Ali couldn’t stop watching her. She wondered whether Katya was conscious of the attention she attracted. And even though she meant to leave straightaway, Ali found herself perching on a stool beside the kitchen island, observing her as she cooked and talked about Thomas. Even when she dropped a small spice jar on the floor and bent down to pick it up, it seemed part of a single fluid movement. She was liquid. No wonder Sophia Wilbraham’s husband wanted to slide into her at any opportunity.

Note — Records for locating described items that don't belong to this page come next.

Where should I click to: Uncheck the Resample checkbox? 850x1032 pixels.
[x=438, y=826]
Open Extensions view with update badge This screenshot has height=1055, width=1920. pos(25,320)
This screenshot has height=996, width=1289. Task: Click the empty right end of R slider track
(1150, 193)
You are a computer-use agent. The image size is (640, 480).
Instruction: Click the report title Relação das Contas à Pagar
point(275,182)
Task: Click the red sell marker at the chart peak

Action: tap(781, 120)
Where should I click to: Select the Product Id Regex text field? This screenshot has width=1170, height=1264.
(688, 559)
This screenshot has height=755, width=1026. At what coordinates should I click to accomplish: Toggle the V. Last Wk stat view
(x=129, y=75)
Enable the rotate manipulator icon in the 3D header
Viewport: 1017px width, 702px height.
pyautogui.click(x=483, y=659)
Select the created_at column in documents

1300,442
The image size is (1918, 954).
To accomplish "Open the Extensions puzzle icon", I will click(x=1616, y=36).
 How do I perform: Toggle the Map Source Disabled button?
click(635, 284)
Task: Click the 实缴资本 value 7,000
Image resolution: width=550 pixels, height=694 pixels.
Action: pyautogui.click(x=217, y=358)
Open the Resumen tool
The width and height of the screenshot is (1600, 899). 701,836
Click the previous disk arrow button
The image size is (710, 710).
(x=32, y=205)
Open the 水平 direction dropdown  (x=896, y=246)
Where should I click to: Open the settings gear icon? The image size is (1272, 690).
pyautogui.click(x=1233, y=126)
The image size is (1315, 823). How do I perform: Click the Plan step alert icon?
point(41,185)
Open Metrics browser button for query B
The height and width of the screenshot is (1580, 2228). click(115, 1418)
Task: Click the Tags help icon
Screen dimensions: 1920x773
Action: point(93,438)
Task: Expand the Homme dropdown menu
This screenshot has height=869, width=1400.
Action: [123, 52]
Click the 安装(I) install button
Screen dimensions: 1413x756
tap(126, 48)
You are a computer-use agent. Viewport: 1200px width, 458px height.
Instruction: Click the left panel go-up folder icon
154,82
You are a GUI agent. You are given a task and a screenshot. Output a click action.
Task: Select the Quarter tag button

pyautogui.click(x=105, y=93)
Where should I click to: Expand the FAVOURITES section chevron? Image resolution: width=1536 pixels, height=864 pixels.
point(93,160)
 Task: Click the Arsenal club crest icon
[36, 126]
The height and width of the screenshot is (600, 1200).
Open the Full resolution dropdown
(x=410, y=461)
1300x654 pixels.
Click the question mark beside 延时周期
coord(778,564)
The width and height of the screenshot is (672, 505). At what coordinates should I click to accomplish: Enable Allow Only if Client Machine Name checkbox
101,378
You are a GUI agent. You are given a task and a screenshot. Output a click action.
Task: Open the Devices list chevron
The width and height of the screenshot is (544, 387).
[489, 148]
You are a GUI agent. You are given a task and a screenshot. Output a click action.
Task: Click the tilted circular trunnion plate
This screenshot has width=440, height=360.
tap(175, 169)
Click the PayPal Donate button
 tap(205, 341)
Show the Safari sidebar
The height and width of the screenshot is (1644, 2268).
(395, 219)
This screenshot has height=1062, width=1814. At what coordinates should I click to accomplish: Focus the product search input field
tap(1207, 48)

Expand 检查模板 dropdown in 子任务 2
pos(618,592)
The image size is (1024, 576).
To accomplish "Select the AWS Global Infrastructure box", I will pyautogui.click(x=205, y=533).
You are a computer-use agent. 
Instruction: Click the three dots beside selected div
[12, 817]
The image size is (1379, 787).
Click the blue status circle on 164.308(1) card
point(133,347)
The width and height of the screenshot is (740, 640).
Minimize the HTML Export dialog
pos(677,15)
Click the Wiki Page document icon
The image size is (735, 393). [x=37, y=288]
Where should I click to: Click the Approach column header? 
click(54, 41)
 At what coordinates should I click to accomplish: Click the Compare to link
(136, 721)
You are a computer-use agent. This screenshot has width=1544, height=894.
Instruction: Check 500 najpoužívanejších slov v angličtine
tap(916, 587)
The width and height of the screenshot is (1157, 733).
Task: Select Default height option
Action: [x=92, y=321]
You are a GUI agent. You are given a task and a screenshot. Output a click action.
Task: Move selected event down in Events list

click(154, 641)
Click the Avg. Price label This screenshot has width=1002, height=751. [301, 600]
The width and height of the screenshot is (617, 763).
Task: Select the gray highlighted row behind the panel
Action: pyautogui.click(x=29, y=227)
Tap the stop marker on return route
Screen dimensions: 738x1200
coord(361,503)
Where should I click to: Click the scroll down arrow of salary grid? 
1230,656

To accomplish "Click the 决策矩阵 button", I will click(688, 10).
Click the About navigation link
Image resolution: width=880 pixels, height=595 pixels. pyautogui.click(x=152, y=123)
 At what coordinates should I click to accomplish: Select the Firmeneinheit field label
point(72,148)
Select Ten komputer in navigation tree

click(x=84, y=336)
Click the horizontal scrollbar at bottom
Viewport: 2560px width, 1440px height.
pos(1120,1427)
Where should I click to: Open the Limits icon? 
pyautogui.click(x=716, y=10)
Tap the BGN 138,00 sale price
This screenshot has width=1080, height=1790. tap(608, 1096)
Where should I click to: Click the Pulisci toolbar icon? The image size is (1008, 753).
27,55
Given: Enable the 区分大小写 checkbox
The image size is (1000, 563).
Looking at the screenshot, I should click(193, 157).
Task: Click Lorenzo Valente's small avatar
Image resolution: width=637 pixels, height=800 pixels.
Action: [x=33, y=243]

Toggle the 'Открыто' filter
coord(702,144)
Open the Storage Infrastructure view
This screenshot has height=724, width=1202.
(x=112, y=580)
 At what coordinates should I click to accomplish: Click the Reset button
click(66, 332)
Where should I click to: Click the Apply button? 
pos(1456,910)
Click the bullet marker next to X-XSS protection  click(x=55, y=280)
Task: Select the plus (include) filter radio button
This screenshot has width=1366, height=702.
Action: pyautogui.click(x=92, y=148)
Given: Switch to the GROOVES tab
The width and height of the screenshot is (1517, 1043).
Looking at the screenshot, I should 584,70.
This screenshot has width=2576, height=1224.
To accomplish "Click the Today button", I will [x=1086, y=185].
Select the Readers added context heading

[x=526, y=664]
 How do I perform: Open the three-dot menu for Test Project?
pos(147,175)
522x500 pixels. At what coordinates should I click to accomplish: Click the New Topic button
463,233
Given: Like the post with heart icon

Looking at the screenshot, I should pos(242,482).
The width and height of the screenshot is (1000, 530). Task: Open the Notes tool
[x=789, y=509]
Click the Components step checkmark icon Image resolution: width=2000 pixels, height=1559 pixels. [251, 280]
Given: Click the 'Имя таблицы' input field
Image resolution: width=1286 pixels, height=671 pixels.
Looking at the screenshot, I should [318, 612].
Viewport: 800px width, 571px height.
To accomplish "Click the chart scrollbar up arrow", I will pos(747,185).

Ali had never got beyond the front door of the Wilbrahams’ house before, and she was taken aback to find that the kitchen was almost an exact replica of the one she had just left behind a couple of streets away. The stove was a different color. The worktop was a slightly darker shade of granite. But the layout was so familiar that when she opened the cupboard to the side of the staircase, she knew she would find plates on the bottom shelf and soup bowls on the top.

“She used the same architect and interior decorator,” said Katya, noticing Ali’s expression. “If I had so much money I would try and be more original, but Sophia has big crush on Bryony.” She shrugged.

“I thought they loathed each other,” said Ali.

“Love and hate often sleep in the same bed, don’t you think?” Katya said.

Which bed do you sleep in? Ali wondered. Then she reproached herself. She wanted limited engagement. Low-intensity conversation. A frugality of detail that was totally at odds with Katya’s personality. She knew Bryony would be at home, waiting to discuss the daybook. Ali had written a week’s worth of notes the previous evening. She had used a different-colored pen for each day, and had recklessly embellished incidents involving the twins and details about Izzy’s progress at school, as much for her own entertainment as to assuage Bryony’s curiosity about the life her children led when apart from her. But Katya always posed more questions than she answered, and Ali always found it difficult to resist.